Check each line of the listing below for "agent" and state how many lines contain it, with no other words.

· · · ·

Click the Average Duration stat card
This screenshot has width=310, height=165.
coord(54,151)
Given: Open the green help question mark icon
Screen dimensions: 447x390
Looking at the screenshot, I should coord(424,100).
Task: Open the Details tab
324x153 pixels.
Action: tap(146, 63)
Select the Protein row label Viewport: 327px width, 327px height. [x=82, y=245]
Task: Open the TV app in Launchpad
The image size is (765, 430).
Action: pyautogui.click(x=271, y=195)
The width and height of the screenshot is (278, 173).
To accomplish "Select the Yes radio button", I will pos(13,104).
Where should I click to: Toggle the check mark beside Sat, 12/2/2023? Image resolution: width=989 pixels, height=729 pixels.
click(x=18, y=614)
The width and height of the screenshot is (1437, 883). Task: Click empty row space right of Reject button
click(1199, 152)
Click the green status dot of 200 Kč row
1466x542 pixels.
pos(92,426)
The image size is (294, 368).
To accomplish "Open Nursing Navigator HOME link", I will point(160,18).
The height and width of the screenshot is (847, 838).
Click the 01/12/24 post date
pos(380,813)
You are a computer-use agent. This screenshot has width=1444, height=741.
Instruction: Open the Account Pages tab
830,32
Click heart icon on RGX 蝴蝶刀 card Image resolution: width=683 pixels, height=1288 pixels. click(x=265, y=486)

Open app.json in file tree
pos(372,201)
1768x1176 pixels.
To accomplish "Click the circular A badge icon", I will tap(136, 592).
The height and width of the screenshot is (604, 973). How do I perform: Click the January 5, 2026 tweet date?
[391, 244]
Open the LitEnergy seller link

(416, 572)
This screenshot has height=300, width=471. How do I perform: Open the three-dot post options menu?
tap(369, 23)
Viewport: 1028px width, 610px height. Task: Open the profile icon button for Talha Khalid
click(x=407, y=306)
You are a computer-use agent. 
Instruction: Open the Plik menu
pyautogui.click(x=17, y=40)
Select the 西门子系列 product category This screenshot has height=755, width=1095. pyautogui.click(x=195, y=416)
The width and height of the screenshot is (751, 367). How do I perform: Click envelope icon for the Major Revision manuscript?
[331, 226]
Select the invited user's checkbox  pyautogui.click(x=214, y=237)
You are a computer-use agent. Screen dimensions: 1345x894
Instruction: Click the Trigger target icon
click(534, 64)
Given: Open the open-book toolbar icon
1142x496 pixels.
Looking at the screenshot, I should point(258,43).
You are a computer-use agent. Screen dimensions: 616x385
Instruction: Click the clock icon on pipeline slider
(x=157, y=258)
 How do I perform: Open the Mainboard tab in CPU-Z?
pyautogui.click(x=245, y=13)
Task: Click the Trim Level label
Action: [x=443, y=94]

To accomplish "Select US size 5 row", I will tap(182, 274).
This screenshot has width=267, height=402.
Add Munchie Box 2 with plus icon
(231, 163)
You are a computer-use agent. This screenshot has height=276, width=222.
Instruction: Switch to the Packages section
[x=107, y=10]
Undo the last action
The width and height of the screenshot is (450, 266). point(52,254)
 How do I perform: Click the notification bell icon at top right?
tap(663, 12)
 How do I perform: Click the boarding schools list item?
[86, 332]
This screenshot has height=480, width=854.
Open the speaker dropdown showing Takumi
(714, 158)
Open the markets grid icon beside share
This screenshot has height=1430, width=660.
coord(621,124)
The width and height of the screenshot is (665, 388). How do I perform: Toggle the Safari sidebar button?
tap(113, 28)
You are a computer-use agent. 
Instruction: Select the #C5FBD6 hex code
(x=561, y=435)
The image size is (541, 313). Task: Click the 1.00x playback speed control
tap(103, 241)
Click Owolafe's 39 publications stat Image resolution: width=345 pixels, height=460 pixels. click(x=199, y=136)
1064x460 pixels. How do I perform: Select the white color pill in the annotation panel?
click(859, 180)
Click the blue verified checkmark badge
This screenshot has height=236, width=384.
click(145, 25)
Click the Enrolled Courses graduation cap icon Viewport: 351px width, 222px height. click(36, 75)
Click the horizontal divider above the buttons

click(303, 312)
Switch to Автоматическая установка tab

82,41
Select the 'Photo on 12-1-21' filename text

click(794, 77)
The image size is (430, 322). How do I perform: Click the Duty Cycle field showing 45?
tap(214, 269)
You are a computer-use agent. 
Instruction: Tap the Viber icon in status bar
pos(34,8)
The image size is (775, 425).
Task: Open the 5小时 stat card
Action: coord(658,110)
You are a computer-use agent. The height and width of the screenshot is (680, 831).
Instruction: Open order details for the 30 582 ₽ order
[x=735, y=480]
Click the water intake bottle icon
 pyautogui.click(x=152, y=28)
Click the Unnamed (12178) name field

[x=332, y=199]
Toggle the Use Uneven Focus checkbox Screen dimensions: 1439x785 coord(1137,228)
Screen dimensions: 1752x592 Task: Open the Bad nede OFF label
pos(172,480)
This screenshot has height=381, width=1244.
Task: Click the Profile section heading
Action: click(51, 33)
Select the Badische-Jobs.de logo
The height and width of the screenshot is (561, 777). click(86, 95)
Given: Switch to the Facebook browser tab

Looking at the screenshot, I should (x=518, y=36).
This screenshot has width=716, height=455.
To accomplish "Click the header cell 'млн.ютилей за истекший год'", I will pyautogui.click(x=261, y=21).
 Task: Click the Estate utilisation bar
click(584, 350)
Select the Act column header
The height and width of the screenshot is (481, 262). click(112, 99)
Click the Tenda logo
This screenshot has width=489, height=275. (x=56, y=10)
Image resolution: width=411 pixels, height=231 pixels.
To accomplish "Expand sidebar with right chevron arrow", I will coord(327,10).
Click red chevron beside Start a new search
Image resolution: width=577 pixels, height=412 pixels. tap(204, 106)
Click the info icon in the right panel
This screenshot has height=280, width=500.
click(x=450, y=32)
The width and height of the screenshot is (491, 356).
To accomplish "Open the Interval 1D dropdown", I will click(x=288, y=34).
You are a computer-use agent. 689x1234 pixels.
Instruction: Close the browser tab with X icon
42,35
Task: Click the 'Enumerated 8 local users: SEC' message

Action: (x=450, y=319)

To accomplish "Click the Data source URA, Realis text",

· · · ·

= Answer to this exercise =
9